El sol ya mordía en sus primeras
luces y la sal del relente se había pegado a la piel de los cinco hombres de
aspecto abisinio que se repartían por cubierta abatidos como las fichas de un
dominó. La codicia había quebrado el motor y la presa perseguida durante la
noche, un pesquero español, se había escapado sin enterarse de los esfuerzos de
aquella oscura lancha por darle alcance. Las culpas por la avería se habían
repartido entre insultos y empujones. Los machetes brillaron a la luz de las
motas del firmamento, pero volvieron a enfundarse cuando apareció la sed y el
amanecer descubrió un océano sin esquinas. Entonces, la naturaleza africana, la
esculpida en desiertos, les obligó a guardar energías, a cubrir las cabezas con jirones de sus harapos y a respirar en silencio el sudor mientras la marea se
convertía en el timonel de sus destinos. El mar en calma se asemejaba a
una enorme lámina de cuarzo e invitaba a caminar, la evaporación reverberaba
orillas o barcos inexistentes y obligaba a erguir las cabezas para asegurarse que se disipaban tras varios parpadeos. Pero a la media hora de los primeros
orines sorbidos, un grupo de aletas triangulares apareció para quedarse
olisqueando el nuevo fluido enjuagado junto a la borda. Como
pescadores que fueron, los piratas reconocían su nueva posición en la cadena
alimentaria, pero a la novedad le siguió, por toda alteración, un leve acomodo en sus abatidas posturas. De
pronto, el tableteo del AK-47 despertó de la languidez a los más
aturdidos. Samir había herido a uno de los escualos, al más menudo, y trataba
de izarlo. Pero por cada agarre intentado nuevas úlceras surgían en sus manos
agrietadas. Al ver que la bestia se hundía se lanzó al agua. Los demás
reaccionaron alargando sus brazos para asirle, y entre todos consiguieron
recuperar hombre y tiburón. Exhaustos, se desplomaron alrededor de la captura
hasta que ésta dejó de pelear con la muerte y su última convulsión también detuvo sus
branquias. Como zombis se incorporaron con lentitud hacia al cadáver. Con el
primer tajo del machete los movimientos se aceleraron al descubrir el brillo de
las vísceras. Manos y bocas se volcaron sobre el descuartizado animal sin contemplaciones. Hubo codazos y miradas inyectadas de rabia pero nadie
perdió bocado en discutir parcelas, ni siquiera Samir reclamó mayor tajada. A los
pocos minutos, un biólogo marino no hubiera podido reconocer aquel despojo de piel y espinas abandonado sobre la cubierta.

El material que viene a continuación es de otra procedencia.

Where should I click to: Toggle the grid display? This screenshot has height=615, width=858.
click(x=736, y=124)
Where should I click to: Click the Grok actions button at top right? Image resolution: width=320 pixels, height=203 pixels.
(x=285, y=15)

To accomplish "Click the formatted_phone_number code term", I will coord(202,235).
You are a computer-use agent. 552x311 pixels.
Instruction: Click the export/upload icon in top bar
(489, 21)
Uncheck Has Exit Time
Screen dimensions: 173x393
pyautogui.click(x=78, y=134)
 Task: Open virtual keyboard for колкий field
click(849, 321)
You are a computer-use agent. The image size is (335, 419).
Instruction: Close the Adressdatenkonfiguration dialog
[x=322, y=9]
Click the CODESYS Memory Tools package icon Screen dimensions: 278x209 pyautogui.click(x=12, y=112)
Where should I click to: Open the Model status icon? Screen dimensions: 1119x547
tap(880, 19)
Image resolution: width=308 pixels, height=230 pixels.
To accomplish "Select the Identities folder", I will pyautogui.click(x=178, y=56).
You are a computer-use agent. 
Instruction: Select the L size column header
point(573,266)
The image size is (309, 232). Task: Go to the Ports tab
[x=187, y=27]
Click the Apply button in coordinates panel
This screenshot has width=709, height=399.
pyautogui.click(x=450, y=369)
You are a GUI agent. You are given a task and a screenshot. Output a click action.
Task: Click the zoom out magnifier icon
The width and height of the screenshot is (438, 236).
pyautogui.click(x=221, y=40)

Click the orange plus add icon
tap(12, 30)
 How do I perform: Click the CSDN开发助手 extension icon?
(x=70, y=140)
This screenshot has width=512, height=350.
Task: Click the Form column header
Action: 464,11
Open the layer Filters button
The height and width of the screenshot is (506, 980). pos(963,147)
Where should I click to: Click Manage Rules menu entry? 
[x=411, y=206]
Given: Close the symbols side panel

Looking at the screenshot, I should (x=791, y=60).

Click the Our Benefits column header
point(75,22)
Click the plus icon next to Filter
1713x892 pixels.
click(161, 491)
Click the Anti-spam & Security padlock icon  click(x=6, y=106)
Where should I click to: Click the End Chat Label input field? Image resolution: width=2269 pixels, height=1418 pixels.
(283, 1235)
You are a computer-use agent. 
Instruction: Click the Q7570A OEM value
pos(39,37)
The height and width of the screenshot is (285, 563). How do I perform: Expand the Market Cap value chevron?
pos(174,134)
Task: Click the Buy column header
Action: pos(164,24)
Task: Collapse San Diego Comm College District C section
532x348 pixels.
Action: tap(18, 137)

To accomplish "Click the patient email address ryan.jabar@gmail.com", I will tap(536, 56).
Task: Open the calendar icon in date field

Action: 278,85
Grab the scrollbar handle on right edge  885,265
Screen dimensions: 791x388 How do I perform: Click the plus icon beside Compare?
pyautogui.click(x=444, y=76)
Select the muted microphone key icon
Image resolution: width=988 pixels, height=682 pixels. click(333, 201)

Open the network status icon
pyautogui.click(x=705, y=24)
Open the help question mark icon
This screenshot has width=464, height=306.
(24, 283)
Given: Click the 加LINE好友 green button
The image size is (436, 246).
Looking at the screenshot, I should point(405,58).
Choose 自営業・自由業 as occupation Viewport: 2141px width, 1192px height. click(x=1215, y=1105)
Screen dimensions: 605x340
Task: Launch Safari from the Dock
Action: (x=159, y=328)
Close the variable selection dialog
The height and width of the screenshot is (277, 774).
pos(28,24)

Durante los dos días
siguientes no volvieron a ver más aletas rondando la embarcación. Aún así organizaron
turnos de pesca fusil en mano, pero llegó un momento que el peso del arma y la
atención eran tareas imposibles con la extrema debilidad aumentando a cada momento. Samir
murió esa tarde. La fiebre se sumó a la deshidratación y le apagó el cerebro como un corte de luz. Y aunque esa noche llovió, y las bocas se
abrieron al cielo, y las lenguas aliviaron sus llagas, el sol del nuevo día
parecía querer ganar el terreno perdido y lanzó llamas sobre esa parte del
océano. Los espejismos se multiplicaron, y a la visión de auroras se sumaron
nuevos sonidos más allá de los crujidos de la madera secando los últimos restos
de barniz. Quizá por eso despreciaron la presencia del buque que había detenido su avance a media milla de la barca. Desde el puente, los prismáticos mostraban
una agonía que el capitán intuyó teatral. La silueta pavonada del cargador
curvo de la temida arma rusa se acunaba junto a uno de los piratas. Éste
dirigió su mirada al ronroneo, y creyendo que formaba parte de su delirio quiso
acallarlo con un disparo, sin embargo, en su intento, con su último esfuerzo, solo
consiguió que el cargador se desprendiera y el fusil resbalara de sus manos para perderse en las profundidades. Acto
seguido, como si se tratara de una señal, el doble de aletas
triangulares que la vez anterior comenzaron a agitarse golpeando las cuadernas. Parecían estar llamando a las puertas de un festín.
Tras una semana bajo los cuidados del médico de a bordo, los dos únicos supervivientes fueron llevados a puerto y entregados a la autoridad presentados como pescadores rescatados de un naufragio. El capitán se despidió de ellos con una mirada paternal antes de estrecharles la mano con efusividad. Cuando éste, en unión de las autoridades, se alejó, los escuálidos piratas las abrieron sabiendo que un cartucho del calibre 7,62 X 39mm ocupaba sus palmas.